- League: NCAA Division I
- Sport: Basketball
- Teams: 12

Regular season
- League champions: Toledo
- Runners-up: Akron
- Season MVP: Enrique Freeman

Tournament
- Champions: Akron
- Runners-up: Kent State
- Finals MVP: Enrique Freeman

Mid-American men's basketball seasons
- ← 2022–232024–25 →

= 2023–24 Mid-American Conference men's basketball season =

The 2023–24 Mid-American Conference men's basketball season was the season for Mid-American Conference men's basketball teams. It began with practices in October 2023, followed by the start of the 2023–24 NCAA Division I men's basketball season in November. Conference play began in January 2024 and concluded in March 2024. The 2024 MAC tournament was held at Rocket Mortgage FieldHouse in Cleveland, Ohio for the 25th consecutive season.

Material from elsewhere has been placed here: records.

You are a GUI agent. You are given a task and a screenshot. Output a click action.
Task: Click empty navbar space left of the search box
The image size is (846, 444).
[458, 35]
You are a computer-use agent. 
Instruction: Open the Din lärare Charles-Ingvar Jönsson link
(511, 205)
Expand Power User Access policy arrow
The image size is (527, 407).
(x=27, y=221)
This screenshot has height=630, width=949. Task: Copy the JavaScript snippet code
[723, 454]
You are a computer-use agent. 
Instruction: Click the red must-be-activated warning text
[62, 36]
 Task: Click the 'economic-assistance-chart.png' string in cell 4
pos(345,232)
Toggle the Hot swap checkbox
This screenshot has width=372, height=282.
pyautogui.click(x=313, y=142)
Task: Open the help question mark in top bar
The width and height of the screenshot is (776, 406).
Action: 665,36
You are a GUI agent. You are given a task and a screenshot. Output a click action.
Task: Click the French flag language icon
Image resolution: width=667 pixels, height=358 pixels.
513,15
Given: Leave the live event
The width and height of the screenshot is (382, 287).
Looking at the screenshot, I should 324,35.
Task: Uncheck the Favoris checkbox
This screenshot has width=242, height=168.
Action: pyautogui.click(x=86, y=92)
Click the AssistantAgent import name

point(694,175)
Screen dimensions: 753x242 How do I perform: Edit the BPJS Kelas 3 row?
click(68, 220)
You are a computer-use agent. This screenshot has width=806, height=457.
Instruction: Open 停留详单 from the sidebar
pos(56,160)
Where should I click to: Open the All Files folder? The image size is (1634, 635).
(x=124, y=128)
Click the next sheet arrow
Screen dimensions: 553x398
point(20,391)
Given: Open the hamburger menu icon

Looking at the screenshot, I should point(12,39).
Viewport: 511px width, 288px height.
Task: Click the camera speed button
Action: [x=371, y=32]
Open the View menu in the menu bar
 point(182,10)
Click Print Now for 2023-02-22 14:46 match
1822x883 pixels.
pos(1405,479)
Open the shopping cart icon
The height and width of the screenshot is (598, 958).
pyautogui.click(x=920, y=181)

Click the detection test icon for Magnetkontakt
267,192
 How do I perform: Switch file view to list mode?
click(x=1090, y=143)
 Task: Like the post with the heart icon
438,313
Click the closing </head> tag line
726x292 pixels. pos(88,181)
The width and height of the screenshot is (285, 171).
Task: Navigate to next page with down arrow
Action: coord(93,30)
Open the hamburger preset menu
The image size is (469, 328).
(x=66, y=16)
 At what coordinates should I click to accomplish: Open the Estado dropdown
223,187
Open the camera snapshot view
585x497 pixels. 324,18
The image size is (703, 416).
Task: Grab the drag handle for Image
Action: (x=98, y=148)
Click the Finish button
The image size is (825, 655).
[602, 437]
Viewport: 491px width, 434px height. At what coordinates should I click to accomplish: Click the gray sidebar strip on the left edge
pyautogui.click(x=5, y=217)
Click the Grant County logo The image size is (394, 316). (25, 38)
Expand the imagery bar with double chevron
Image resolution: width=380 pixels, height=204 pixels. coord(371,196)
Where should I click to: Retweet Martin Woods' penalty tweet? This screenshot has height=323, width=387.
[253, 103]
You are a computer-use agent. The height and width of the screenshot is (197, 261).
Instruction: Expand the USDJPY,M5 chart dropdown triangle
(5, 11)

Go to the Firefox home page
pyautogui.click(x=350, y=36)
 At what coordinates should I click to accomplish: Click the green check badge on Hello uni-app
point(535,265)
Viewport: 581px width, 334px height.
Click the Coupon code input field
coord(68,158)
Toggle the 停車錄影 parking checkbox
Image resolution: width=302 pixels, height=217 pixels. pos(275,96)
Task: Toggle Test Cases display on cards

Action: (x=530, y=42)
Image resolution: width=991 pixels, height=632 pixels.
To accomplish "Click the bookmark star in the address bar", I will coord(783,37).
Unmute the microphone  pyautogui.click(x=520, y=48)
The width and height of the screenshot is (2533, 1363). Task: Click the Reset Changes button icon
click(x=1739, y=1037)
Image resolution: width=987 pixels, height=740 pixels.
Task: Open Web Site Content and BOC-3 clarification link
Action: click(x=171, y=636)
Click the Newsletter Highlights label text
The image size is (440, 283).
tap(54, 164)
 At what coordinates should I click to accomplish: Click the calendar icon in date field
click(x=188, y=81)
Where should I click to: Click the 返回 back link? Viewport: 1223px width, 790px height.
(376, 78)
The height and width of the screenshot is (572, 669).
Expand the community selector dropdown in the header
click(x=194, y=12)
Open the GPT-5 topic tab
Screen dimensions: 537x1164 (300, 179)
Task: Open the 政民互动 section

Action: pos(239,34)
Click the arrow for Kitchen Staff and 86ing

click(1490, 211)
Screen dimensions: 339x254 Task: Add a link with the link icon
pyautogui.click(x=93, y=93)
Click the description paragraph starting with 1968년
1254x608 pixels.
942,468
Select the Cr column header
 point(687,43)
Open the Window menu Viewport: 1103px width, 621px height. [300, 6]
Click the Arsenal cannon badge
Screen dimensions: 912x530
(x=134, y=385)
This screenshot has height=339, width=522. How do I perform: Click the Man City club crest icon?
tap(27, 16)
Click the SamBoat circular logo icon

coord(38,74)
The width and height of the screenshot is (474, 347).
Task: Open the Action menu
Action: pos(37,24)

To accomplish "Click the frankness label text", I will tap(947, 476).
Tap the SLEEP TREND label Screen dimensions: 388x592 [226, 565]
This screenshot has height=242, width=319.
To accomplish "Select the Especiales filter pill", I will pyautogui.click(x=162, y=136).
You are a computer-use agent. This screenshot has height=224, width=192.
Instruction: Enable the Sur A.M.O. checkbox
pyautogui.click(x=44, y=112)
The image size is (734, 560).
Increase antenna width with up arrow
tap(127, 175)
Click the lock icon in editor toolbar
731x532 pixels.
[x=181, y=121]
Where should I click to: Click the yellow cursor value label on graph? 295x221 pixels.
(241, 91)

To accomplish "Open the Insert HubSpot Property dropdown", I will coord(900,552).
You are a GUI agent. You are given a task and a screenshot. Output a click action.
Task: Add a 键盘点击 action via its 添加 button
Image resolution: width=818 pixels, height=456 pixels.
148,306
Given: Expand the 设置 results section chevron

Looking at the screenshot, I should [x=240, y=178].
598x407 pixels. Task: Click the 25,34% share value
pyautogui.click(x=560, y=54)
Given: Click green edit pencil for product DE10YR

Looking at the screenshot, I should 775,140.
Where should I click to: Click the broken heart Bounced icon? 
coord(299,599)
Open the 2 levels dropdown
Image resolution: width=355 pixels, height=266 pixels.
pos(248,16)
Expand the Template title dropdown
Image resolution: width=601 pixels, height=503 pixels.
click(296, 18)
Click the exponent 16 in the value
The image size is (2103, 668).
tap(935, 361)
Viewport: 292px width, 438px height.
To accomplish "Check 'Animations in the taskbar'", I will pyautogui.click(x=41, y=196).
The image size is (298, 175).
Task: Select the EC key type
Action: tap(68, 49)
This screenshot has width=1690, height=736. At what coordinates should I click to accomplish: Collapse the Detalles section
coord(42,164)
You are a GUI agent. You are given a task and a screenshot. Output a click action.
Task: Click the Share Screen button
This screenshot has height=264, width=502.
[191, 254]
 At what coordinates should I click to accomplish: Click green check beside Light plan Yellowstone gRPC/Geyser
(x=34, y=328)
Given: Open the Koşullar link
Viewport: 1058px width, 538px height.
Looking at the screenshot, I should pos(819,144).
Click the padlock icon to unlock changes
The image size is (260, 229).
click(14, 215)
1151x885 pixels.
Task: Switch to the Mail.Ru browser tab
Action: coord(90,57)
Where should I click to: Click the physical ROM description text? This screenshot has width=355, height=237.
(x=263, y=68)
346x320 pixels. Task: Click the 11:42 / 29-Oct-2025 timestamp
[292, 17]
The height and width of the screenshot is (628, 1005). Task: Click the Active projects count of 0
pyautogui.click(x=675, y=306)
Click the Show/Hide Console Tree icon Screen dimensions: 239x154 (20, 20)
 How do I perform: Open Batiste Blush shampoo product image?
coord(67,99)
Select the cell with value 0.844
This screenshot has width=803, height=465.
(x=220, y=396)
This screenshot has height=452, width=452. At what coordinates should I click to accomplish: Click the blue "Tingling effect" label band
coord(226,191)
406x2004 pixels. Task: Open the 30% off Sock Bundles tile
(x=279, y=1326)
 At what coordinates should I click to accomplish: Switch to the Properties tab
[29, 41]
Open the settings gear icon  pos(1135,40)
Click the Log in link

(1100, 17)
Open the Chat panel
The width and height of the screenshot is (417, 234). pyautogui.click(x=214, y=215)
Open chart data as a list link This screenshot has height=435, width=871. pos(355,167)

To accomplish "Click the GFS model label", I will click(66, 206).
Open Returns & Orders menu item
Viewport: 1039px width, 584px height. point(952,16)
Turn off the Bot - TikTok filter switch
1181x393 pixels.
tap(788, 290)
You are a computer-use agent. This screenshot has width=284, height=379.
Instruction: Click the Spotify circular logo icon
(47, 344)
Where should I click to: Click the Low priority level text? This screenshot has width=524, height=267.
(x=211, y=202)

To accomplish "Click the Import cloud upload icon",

Toledo won their fourth straight regular season championship with a 14–4 record in MAC play. Akron defeated Miami and Ohio in the MAC tournament and then Kent State in the final Enrique Freeman was the MVP.

==Head coaches==

===Coaching changes===

====Bowling Green====
on March 5, 2023, Bowling Green fired head coach Michael Huger after three consecutive seasons posting win totals under 15 and with a 126–125 over eight seasons. On March 18, 2023, Bowling Green hired Todd Simon, who had previously been the head coach at Southern Utah.

====Buffalo====
On March 11, 2023, Buffalo fired Jim Whitesell after four seasons with a 70–49 record at the school. Buffalo hired Villanova associate head coach George Halcovage on March 30, 2023.

===Coaches===

| Team | Head coach | Previous job | Years at school | Overall record | School record | MAC record | MAC titles | MAC Tournament titles | NCAA tournaments | NCAA Final Fours | NCAA Championships |
|---|---|---|---|---|---|---|---|---|---|---|---|
| Akron | John Groce | Illinois | 7 | 296–201 (.596) | 116–70 (.624) | 67–43 (.609) | 1 | 1 | 1 | 0 | 0 |
| Ball State | Michael Lewis | UCLA (Asst.) | 2 | 20–12 (.625) | 20–12 (.625) | 11–7 (.611) | 0 | 0 | 0 | 0 | 0 |
| Bowling Green | Todd Simon | Southern Utah | 1 | 127–114 (.527) | 0–0 (–) | 0–0 (–) | 0 | 0 | 0 | 0 | 0 |
| Buffalo | George Halcovage | Villanova (Assoc. HC) | 1 | 0–0 (–) | 0–0 (–) | 0–0 (–) | 0 | 0 | 0 | 0 | 0 |
| Central Michigan | Tony Barbee | Kentucky (Asst.) | 3 | 148–171 (.464) | 17–44 (.279) | 11–25 (.306) | 0 | 0 | 0 | 0 | 0 |
| Eastern Michigan | Stan Heath | Lakeland Magic | 3 | 227–251 (.475) | 18–44 (.290) | 10–28 (.263) | 0 | 0 | 0 | 0 | 0 |
| Kent State | Rob Senderoff | Kent State (Asst.) | 13 | 247–147 (.627) | 247–147 (.627) | 130–84 (.607) | 1 | 2 | 2 | 0 | 0 |
| Miami | Travis Steele | Xavier | 2 | 82–70 (.539) | 12–20 (.375) | 6–12 (.333) | 0 | 0 | 0 | 0 | 0 |
| Northern Illinois | Rashon Burno | Arizona State (Asst.) | 3 | 22–40 (.355) | 22–40 (.355) | 15–23 (.395) | 0 | 0 | 0 | 0 | 0 |
| Ohio | Jeff Boals | Stony Brook | 5 | 133–89 (.599) | 78–47 (.624) | 41–29 (.586) | 0 | 1 | 1 | 0 | 0 |
| Toledo | Tod Kowalczyk | Green Bay | 14 | 394–281 (.584) | 258–169 (.604) | 142–89 (.615) | 4 | 0 | 0 | 0 | 0 |
| Western Michigan | Dwayne Stephens | Michigan State (Assoc. HC) | 2 | 8–23 (.258) | 8–23 (.258) | 4–14 (.222) | 0 | 0 | 0 | 0 | 0 |

Notes:
- Appearances, titles, etc. are from time with current school only.
- Years at school includes 2023–24 season.
- MAC records are from time at current school only.
- All records are through the beginning of the season.

Source -

==Preseason==
The preseason coaches' poll and league awards were announced by the league office on November 1, 2023. Akron was named the MAC favorite over 2023 MAC tournament champion Kent State and Ohio.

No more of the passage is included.